# 提示された文章
◆ ◆ ◆ ◆

2015/03/15

ダブルルーメンチューブ挿入法の比較:90度回転と180度回転

Comparison of techniques for double-lumen endobronchial intubation: 90°or 180°rotation during advancement through the glottis
J.-H.Seo, et al. British Journal of Anesthesia 2013;111(5);812-817


ダブルルーメンチューブ(DLT)は太くて挿入しにくくて、気道損傷や術後咽頭痛・嗄声をきたしやすい。
挿入法にちょっと手を加える事でこういったことが改善できないか、ということを検討した論文。
90度群:気管支ルーメンが声門を通過後、90度回転させて挿入する。
180度群:気管支ルーメンが声門を通過後、180度回転させて進める。気管ルーメンが声門を越えたら90度元に戻す。
麻酔導入~術後鎮痛まで標準化し、挿管は全て一人の熟練麻酔科医によって行われている。
DLTサイズは性別・身長によって32-39Frの間で決定。

◆ ◆ ◆ ◆

# 利用データ
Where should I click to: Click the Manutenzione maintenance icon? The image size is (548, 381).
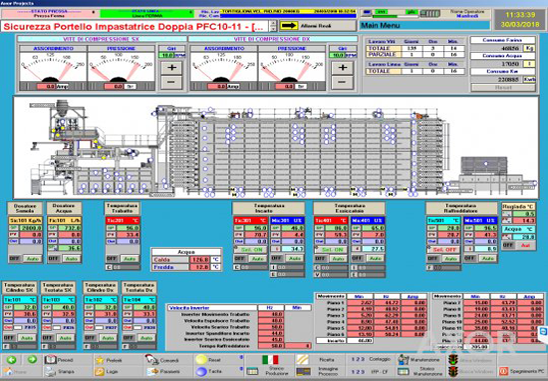tap(403, 360)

◆ ◆ ◆ ◆

ダブルルーメンチューブ挿入法を比較した文章のうち、「ダブルルーメンチューブ挿入法の比較:90度回転と180度回転」から「善できないか、ということを検討した論文。」までを、両端も含めて一字一句違えずに書き出せ。

# 解答
ダブルルーメンチューブ挿入法の比較:90度回転と180度回転

Comparison of techniques for double-lumen endobronchial intubation: 90°or 180°rotation during advancement through the glottis
J.-H.Seo, et al. British Journal of Anesthesia 2013;111(5);812-817


ダブルルーメンチューブ(DLT)は太くて挿入しにくくて、気道損傷や術後咽頭痛・嗄声をきたしやすい。
挿入法にちょっと手を加える事でこういったことが改善できないか、ということを検討した論文。